To do -
Each line in the data holding "biodiversité" should be listed.

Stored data
########################################
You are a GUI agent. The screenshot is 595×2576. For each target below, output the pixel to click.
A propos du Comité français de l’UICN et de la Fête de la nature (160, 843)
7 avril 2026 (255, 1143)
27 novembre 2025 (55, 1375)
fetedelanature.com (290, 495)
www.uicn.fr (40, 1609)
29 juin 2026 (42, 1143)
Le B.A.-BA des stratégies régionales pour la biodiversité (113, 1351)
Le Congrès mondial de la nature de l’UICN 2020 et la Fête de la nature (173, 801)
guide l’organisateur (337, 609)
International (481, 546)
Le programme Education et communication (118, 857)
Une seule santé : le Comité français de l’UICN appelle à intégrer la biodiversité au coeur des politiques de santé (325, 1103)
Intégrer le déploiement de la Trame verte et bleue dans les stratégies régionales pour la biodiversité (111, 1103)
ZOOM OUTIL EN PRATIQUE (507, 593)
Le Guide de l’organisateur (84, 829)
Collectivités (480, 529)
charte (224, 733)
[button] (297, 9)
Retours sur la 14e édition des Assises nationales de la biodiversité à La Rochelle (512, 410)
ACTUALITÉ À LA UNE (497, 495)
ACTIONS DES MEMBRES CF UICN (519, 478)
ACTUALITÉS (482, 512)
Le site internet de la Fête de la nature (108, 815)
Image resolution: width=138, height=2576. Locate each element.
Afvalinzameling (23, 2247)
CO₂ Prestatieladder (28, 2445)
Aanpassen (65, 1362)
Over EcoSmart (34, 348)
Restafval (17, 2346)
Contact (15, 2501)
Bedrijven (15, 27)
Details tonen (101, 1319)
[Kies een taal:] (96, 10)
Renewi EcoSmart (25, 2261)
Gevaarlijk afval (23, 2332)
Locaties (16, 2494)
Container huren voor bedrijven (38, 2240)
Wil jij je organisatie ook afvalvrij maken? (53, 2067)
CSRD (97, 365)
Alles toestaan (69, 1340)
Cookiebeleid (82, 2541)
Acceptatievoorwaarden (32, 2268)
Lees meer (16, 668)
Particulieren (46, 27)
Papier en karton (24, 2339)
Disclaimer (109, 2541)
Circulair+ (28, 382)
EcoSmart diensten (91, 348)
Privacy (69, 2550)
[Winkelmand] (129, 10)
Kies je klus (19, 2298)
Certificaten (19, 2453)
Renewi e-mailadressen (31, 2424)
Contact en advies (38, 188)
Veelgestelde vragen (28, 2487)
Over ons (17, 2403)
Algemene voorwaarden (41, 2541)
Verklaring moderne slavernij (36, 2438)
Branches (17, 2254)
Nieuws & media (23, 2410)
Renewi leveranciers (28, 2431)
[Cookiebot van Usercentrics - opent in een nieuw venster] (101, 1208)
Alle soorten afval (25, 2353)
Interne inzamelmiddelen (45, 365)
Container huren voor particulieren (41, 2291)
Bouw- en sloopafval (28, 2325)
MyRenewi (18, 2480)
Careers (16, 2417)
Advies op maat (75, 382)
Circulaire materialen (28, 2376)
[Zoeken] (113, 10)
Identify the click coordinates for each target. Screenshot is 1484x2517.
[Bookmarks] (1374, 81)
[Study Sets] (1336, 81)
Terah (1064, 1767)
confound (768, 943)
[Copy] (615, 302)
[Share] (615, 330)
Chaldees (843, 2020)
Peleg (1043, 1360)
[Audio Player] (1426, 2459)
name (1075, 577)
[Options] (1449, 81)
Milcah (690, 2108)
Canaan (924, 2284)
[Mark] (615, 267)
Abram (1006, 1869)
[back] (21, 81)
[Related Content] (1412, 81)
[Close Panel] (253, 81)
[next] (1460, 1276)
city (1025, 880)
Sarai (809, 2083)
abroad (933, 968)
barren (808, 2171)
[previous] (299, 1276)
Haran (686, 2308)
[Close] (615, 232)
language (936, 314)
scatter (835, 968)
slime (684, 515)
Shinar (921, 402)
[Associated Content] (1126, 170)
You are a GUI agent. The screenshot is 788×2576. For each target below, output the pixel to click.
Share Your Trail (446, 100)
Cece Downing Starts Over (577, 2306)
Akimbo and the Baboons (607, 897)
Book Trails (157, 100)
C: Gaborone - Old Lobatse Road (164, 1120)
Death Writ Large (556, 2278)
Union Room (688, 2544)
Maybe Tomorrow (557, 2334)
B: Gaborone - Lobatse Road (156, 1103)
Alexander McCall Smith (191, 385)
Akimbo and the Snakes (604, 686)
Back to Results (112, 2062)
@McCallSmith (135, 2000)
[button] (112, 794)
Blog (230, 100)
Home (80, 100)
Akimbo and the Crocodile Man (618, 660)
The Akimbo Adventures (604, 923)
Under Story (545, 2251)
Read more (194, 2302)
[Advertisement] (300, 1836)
########################################
Exercise solution -
Le B.A.-BA des stratégies régionales pour la biodiversité (113, 1351)
Une seule santé : le Comité français de l’UICN appelle à intégrer la biodiversité au coeur des politiques de santé (325, 1103)
Intégrer le déploiement de la Trame verte et bleue dans les stratégies régionales pour la biodiversité (111, 1103)
Retours sur la 14e édition des Assises nationales de la biodiversité à La Rochelle (512, 410)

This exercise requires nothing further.